Task to carry out
A word-for-word copy of the records below is required.

(Records from a data collection)
⟨

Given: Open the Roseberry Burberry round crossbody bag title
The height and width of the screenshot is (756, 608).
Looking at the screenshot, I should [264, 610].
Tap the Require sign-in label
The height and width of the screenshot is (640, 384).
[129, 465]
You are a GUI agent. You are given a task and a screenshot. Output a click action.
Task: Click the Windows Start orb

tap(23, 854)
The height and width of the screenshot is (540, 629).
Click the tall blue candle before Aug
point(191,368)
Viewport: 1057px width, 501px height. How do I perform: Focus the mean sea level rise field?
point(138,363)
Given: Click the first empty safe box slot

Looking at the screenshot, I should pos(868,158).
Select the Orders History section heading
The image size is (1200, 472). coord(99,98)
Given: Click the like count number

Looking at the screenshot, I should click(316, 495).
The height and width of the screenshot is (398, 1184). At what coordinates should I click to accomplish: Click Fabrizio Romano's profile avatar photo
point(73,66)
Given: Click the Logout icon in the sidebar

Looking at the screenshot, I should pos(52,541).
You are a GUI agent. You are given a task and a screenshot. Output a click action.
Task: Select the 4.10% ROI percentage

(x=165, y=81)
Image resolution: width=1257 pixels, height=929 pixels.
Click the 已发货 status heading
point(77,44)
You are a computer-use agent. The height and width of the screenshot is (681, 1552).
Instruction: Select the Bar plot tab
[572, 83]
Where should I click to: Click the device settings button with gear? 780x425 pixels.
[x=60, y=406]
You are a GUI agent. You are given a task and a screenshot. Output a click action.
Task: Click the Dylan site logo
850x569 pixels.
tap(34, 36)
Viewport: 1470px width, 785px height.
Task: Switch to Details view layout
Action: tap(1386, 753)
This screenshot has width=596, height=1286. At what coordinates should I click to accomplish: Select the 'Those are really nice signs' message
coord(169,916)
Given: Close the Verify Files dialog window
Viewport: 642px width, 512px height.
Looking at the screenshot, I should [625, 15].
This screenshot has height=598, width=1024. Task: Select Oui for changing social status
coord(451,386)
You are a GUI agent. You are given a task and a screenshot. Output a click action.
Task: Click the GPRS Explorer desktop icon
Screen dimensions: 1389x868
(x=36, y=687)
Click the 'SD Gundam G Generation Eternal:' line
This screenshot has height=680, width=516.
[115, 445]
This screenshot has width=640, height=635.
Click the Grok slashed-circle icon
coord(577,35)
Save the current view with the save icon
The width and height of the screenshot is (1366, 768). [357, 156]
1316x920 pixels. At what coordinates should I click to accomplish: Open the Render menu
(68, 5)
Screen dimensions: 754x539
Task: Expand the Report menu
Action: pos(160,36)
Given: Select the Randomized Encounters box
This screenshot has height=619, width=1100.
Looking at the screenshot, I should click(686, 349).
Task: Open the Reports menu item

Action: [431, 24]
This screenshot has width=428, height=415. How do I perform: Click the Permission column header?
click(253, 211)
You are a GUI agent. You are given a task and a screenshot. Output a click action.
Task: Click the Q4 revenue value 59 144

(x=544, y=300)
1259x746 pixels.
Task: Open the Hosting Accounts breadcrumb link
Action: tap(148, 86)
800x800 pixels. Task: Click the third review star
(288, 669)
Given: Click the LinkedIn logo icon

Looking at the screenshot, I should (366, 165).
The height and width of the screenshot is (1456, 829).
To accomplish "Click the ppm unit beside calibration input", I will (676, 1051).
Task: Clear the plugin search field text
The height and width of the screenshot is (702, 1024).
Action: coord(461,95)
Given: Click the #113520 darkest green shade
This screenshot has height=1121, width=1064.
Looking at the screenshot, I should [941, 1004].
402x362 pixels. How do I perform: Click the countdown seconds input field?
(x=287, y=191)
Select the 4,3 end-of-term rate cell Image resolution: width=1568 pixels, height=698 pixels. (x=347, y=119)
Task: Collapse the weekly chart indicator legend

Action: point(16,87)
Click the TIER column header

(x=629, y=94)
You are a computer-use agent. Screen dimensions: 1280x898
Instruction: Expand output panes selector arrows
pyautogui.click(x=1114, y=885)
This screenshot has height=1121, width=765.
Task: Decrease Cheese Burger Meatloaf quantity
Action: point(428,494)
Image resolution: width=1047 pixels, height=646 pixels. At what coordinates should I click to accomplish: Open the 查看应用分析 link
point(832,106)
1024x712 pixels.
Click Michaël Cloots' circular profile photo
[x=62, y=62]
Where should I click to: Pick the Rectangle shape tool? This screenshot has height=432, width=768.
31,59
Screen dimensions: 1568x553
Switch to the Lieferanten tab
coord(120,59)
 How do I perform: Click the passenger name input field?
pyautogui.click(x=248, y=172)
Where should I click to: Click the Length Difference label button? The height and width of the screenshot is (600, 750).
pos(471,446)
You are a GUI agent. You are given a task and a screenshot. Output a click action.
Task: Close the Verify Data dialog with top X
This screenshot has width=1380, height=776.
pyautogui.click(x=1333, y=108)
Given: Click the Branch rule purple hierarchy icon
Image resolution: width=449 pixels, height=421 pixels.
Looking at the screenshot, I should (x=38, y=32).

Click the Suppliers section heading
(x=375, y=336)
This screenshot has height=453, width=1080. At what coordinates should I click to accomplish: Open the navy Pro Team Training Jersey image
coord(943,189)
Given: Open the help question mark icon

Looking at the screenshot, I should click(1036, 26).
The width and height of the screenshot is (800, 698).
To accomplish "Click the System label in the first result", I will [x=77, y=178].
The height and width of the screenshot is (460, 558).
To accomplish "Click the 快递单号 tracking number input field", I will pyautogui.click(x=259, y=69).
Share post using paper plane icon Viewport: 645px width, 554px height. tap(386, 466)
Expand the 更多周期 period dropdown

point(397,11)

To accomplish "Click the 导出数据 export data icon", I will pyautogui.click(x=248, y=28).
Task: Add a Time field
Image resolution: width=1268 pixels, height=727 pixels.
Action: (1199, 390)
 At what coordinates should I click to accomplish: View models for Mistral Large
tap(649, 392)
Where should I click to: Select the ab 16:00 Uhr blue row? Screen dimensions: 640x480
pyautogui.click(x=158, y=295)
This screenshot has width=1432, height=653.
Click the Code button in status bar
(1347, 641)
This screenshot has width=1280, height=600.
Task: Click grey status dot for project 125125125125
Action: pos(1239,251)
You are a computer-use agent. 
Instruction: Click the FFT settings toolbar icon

⟩

Reply to the exercise
Given: Open the Roseberry Burberry round crossbody bag title
The height and width of the screenshot is (756, 608).
Looking at the screenshot, I should [264, 610].
Tap the Require sign-in label
The height and width of the screenshot is (640, 384).
[129, 465]
You are a GUI agent. You are given a task and a screenshot. Output a click action.
Task: Click the Windows Start orb

tap(23, 854)
The height and width of the screenshot is (540, 629).
Click the tall blue candle before Aug
point(191,368)
Viewport: 1057px width, 501px height. How do I perform: Focus the mean sea level rise field?
point(138,363)
Given: Click the first empty safe box slot

Looking at the screenshot, I should pos(868,158).
Select the Orders History section heading
The image size is (1200, 472). coord(99,98)
Given: Click the like count number

Looking at the screenshot, I should click(316, 495).
The height and width of the screenshot is (398, 1184). At what coordinates should I click to accomplish: Click Fabrizio Romano's profile avatar photo
point(73,66)
Given: Click the Logout icon in the sidebar

Looking at the screenshot, I should pos(52,541).
You are a GUI agent. You are given a task and a screenshot. Output a click action.
Task: Select the 4.10% ROI percentage

(x=165, y=81)
Image resolution: width=1257 pixels, height=929 pixels.
Click the 已发货 status heading
point(77,44)
You are a computer-use agent. The height and width of the screenshot is (681, 1552).
Instruction: Select the Bar plot tab
[572, 83]
Where should I click to: Click the device settings button with gear? 780x425 pixels.
[x=60, y=406]
You are a GUI agent. You are given a task and a screenshot. Output a click action.
Task: Click the Dylan site logo
850x569 pixels.
tap(34, 36)
Viewport: 1470px width, 785px height.
Task: Switch to Details view layout
Action: tap(1386, 753)
This screenshot has width=596, height=1286. At what coordinates should I click to accomplish: Select the 'Those are really nice signs' message
coord(169,916)
Given: Close the Verify Files dialog window
Viewport: 642px width, 512px height.
Looking at the screenshot, I should [625, 15].
This screenshot has height=598, width=1024. Task: Select Oui for changing social status
coord(451,386)
You are a GUI agent. You are given a task and a screenshot. Output a click action.
Task: Click the GPRS Explorer desktop icon
Screen dimensions: 1389x868
(x=36, y=687)
Click the 'SD Gundam G Generation Eternal:' line
This screenshot has height=680, width=516.
[115, 445]
This screenshot has width=640, height=635.
Click the Grok slashed-circle icon
coord(577,35)
Save the current view with the save icon
The width and height of the screenshot is (1366, 768). [357, 156]
1316x920 pixels. At what coordinates should I click to accomplish: Open the Render menu
(68, 5)
Screen dimensions: 754x539
Task: Expand the Report menu
Action: pos(160,36)
Given: Select the Randomized Encounters box
This screenshot has height=619, width=1100.
Looking at the screenshot, I should click(686, 349).
Task: Open the Reports menu item

Action: [431, 24]
This screenshot has width=428, height=415. How do I perform: Click the Permission column header?
click(253, 211)
You are a GUI agent. You are given a task and a screenshot. Output a click action.
Task: Click the Q4 revenue value 59 144

(x=544, y=300)
1259x746 pixels.
Task: Open the Hosting Accounts breadcrumb link
Action: tap(148, 86)
800x800 pixels. Task: Click the third review star
(288, 669)
Given: Click the LinkedIn logo icon

Looking at the screenshot, I should (366, 165).
The height and width of the screenshot is (1456, 829).
To accomplish "Click the ppm unit beside calibration input", I will (676, 1051).
Task: Clear the plugin search field text
The height and width of the screenshot is (702, 1024).
Action: coord(461,95)
Given: Click the #113520 darkest green shade
This screenshot has height=1121, width=1064.
Looking at the screenshot, I should [941, 1004].
402x362 pixels. How do I perform: Click the countdown seconds input field?
(x=287, y=191)
Select the 4,3 end-of-term rate cell Image resolution: width=1568 pixels, height=698 pixels. (x=347, y=119)
Task: Collapse the weekly chart indicator legend

Action: point(16,87)
Click the TIER column header

(x=629, y=94)
You are a computer-use agent. Screen dimensions: 1280x898
Instruction: Expand output panes selector arrows
pyautogui.click(x=1114, y=885)
This screenshot has height=1121, width=765.
Task: Decrease Cheese Burger Meatloaf quantity
Action: point(428,494)
Image resolution: width=1047 pixels, height=646 pixels. At what coordinates should I click to accomplish: Open the 查看应用分析 link
point(832,106)
1024x712 pixels.
Click Michaël Cloots' circular profile photo
[x=62, y=62]
Where should I click to: Pick the Rectangle shape tool? This screenshot has height=432, width=768.
31,59
Screen dimensions: 1568x553
Switch to the Lieferanten tab
coord(120,59)
 How do I perform: Click the passenger name input field?
pyautogui.click(x=248, y=172)
Where should I click to: Click the Length Difference label button? The height and width of the screenshot is (600, 750).
pos(471,446)
You are a GUI agent. You are given a task and a screenshot. Output a click action.
Task: Close the Verify Data dialog with top X
This screenshot has width=1380, height=776.
pyautogui.click(x=1333, y=108)
Given: Click the Branch rule purple hierarchy icon
Image resolution: width=449 pixels, height=421 pixels.
Looking at the screenshot, I should (x=38, y=32).

Click the Suppliers section heading
(x=375, y=336)
This screenshot has height=453, width=1080. At what coordinates should I click to accomplish: Open the navy Pro Team Training Jersey image
coord(943,189)
Given: Open the help question mark icon

Looking at the screenshot, I should click(1036, 26).
The width and height of the screenshot is (800, 698).
To accomplish "Click the System label in the first result", I will [x=77, y=178].
The height and width of the screenshot is (460, 558).
To accomplish "Click the 快递单号 tracking number input field", I will pyautogui.click(x=259, y=69).
Share post using paper plane icon Viewport: 645px width, 554px height. tap(386, 466)
Expand the 更多周期 period dropdown

point(397,11)

To accomplish "Click the 导出数据 export data icon", I will pyautogui.click(x=248, y=28).
Task: Add a Time field
Image resolution: width=1268 pixels, height=727 pixels.
Action: (1199, 390)
 At what coordinates should I click to accomplish: View models for Mistral Large
tap(649, 392)
Where should I click to: Select the ab 16:00 Uhr blue row? Screen dimensions: 640x480
pyautogui.click(x=158, y=295)
This screenshot has width=1432, height=653.
Click the Code button in status bar
(1347, 641)
This screenshot has width=1280, height=600.
Task: Click grey status dot for project 125125125125
Action: pos(1239,251)
You are a computer-use agent. 
Instruction: Click the FFT settings toolbar icon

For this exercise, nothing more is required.